═══ Task material

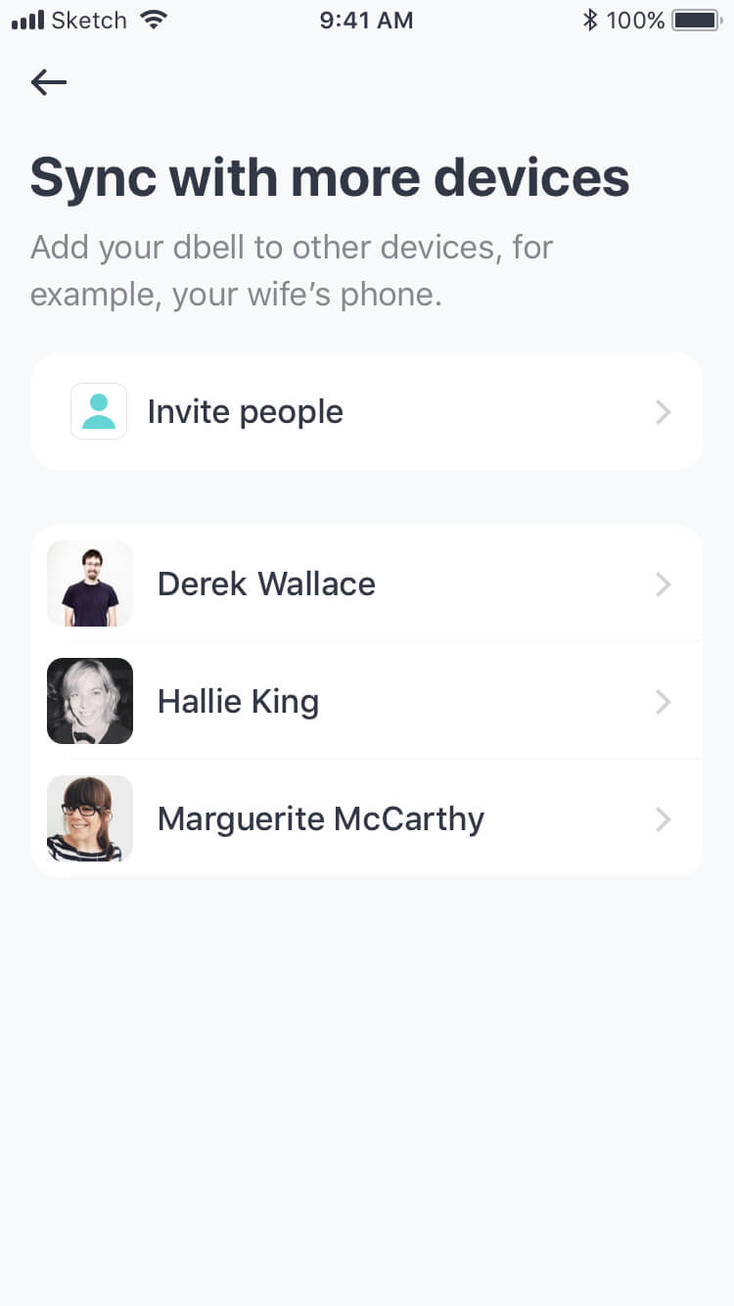Open the Invite people option
The width and height of the screenshot is (734, 1306).
pos(245,412)
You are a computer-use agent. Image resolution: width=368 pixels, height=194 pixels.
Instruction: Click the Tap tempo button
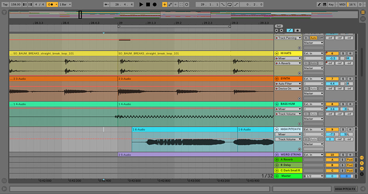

══════

* Problem to work on
Transcribe exactly the span of lines from the line holding "You are a computer-use" through the last line above, both included. Pictures stay out.

* Exercise solution
You are a computer-use agent. Image resolution: width=368 pixels, height=194 pixels.
Instruction: Click the Tap tempo button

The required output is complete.